Problem. Working from the records below, repeat exactly the lines starting at the line that contains "Task: Click the" and ending at the line that contains "Task: Switch to Graph mode", inclusive.

Data under study.
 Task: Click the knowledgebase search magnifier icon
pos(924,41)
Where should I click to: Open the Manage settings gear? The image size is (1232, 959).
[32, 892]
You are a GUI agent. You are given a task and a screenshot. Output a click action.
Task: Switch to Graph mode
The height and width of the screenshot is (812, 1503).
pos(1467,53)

==

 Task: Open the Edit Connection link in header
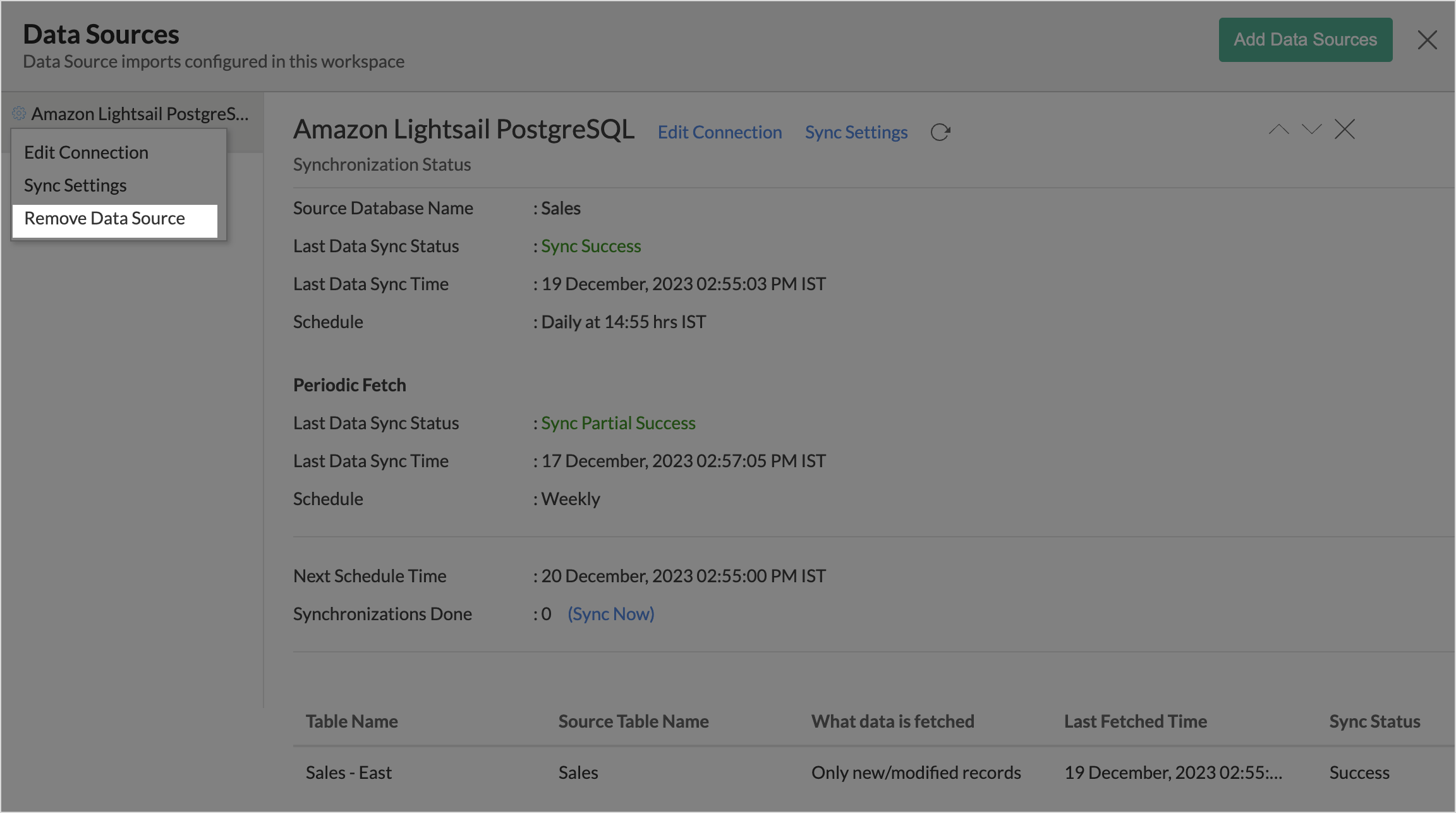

Answer.
 Task: Click the knowledgebase search magnifier icon
pos(924,41)
Where should I click to: Open the Manage settings gear? The image size is (1232, 959).
[32, 892]
You are a GUI agent. You are given a task and a screenshot. Output a click action.
Task: Switch to Graph mode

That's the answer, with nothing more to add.